** PASSAGE **
------

A flexible approach for highly multiplexed candidate gene targeted resequencing

Abstract

We have developed an integrated strategy for targeted resequencing and analysis of gene subsets from the human exome for variants. Our capture technology is geared towards resequencing gene subsets substantially larger than can be done efficiently with simplex or multiplex PCR but smaller in scale than exome sequencing. We describe all the steps from the initial capture assay to single nucleotide variant (SNV) discovery. The capture methodology uses in-solution 80-mer oligonucleotides. To provide optimal flexibility in choosing human gene targets, we designed an in silico set of oligonucleotides, the Human OligoExome, that covers the gene exons annotated by the Consensus Coding Sequencing Project (CCDS). This resource is openly available as an Internet accessible database where one can download capture oligonucleotides sequences for any CCDS gene and design custom capture assays. Using this resource, we demonstrated the flexibility of this assay by custom designing capture assays ranging from 10 to over 100 gene targets with total capture sizes from over 100 Kilobases to nearly one Megabase. We established a method to reduce capture variability and incorporated indexing schemes to increase sample throughput. Our approach has multiple applications that include but are not limited to population targeted resequencing studies of specific gene subsets, validation of variants discovered in whole genome sequencing surveys and possible diagnostic analysis of disease gene subsets. We also present a cost analysis demonstrating its cost-effectiveness for large population studies.

------

(Data taken from a collection)
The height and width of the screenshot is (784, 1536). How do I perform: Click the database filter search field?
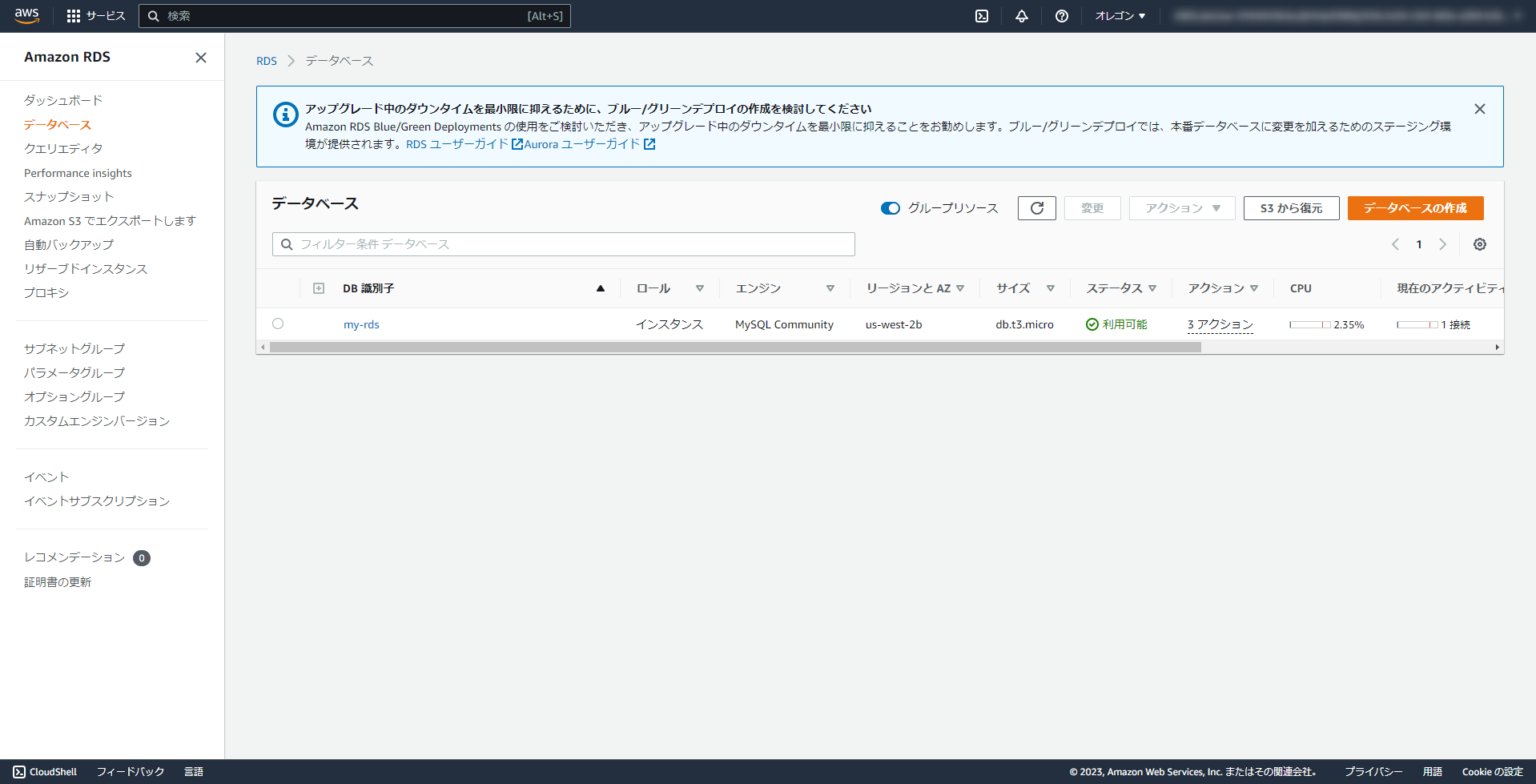(x=563, y=243)
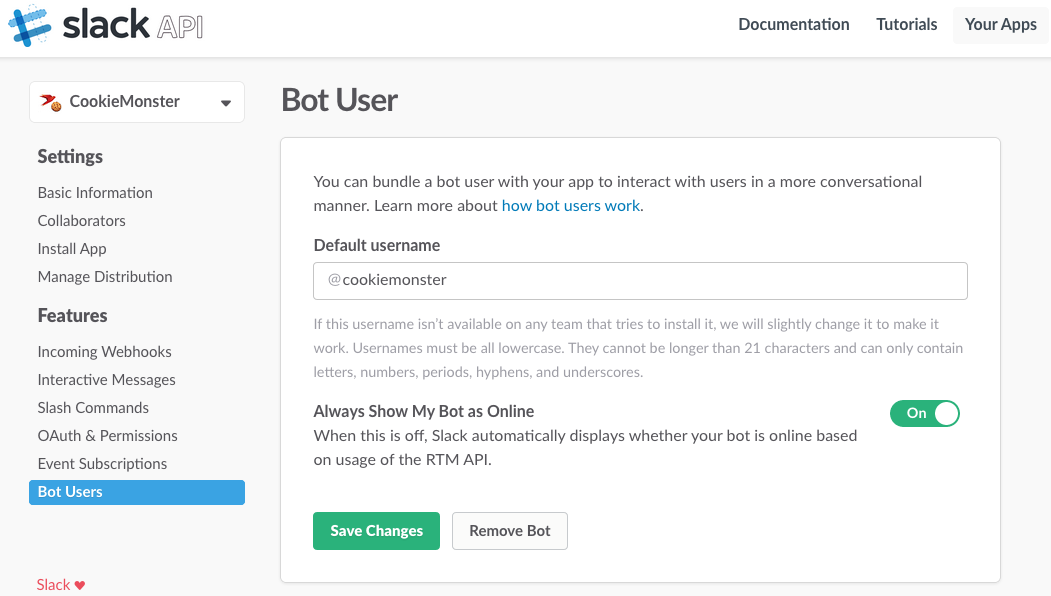Open the Collaborators settings page

[82, 221]
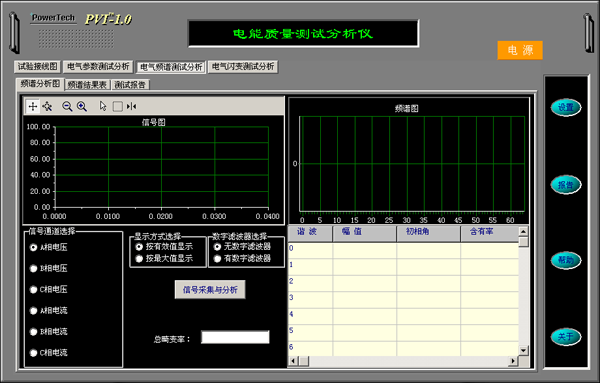This screenshot has height=383, width=600.
Task: Click the table scroll down arrow
Action: 523,350
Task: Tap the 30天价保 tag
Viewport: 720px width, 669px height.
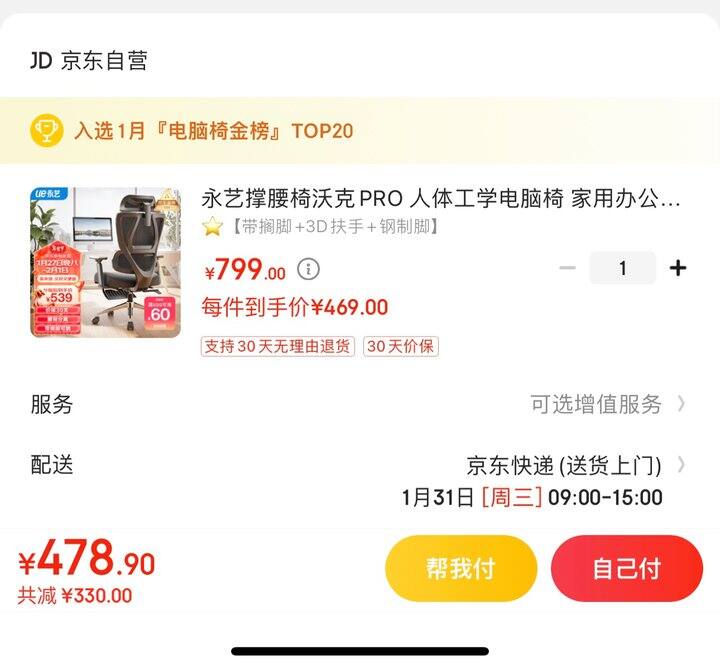Action: point(401,346)
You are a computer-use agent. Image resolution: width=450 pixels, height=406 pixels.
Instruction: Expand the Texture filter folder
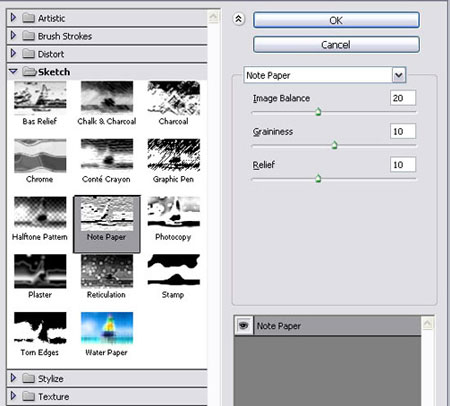(13, 396)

------

** AIM OF THE TASK **
List every application of the method that the abstract on targeted gene resequencing names.

** ANSWER TO THIS PROBLEM **
- Population targeted resequencing studies of specific gene subsets
- Validation of variants discovered in whole genome sequencing surveys
- Possible diagnostic analysis of disease gene subsets